Return only the lines from the one containing "has width=1000, height=500." to the end of the material, with each one exactly as it appears.

§ **Supplied data**
-------------------------
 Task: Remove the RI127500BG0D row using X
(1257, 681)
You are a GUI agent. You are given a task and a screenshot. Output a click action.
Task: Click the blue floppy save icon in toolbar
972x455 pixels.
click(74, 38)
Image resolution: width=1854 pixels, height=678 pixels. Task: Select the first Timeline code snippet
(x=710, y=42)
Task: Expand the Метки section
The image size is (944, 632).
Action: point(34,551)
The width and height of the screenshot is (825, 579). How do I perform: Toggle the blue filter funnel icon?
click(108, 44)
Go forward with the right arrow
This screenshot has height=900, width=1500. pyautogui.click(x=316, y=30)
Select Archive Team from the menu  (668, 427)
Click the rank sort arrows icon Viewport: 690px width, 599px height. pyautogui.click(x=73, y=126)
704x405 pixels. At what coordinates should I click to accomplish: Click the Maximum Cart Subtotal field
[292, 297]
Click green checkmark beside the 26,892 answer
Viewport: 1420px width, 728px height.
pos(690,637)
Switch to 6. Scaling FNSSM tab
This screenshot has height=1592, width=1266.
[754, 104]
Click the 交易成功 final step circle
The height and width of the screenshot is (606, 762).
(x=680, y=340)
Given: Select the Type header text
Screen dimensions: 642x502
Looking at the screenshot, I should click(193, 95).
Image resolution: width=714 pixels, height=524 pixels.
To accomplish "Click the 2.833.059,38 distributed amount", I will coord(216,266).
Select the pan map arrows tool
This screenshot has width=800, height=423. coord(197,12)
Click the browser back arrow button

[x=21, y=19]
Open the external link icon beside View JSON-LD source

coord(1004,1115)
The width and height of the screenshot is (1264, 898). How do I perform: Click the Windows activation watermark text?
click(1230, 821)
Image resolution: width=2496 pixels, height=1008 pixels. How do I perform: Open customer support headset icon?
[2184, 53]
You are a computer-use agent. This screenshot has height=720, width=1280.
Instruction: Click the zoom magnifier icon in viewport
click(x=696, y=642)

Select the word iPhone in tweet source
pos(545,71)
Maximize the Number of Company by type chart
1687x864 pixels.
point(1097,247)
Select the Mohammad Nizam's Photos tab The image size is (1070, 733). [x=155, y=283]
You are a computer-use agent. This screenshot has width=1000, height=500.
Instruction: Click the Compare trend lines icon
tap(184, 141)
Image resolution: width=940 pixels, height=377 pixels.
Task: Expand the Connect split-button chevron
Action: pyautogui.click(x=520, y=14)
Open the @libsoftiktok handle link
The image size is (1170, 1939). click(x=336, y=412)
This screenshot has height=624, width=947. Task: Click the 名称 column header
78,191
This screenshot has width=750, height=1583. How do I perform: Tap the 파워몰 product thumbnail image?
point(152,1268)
-------------------------
§ **Task response**
You are a computer-use agent. This screenshot has width=1000, height=500.
Instruction: Click the Compare trend lines icon
tap(184, 141)
Image resolution: width=940 pixels, height=377 pixels.
Task: Expand the Connect split-button chevron
Action: pyautogui.click(x=520, y=14)
Open the @libsoftiktok handle link
The image size is (1170, 1939). click(x=336, y=412)
This screenshot has height=624, width=947. Task: Click the 名称 column header
78,191
This screenshot has width=750, height=1583. How do I perform: Tap the 파워몰 product thumbnail image?
point(152,1268)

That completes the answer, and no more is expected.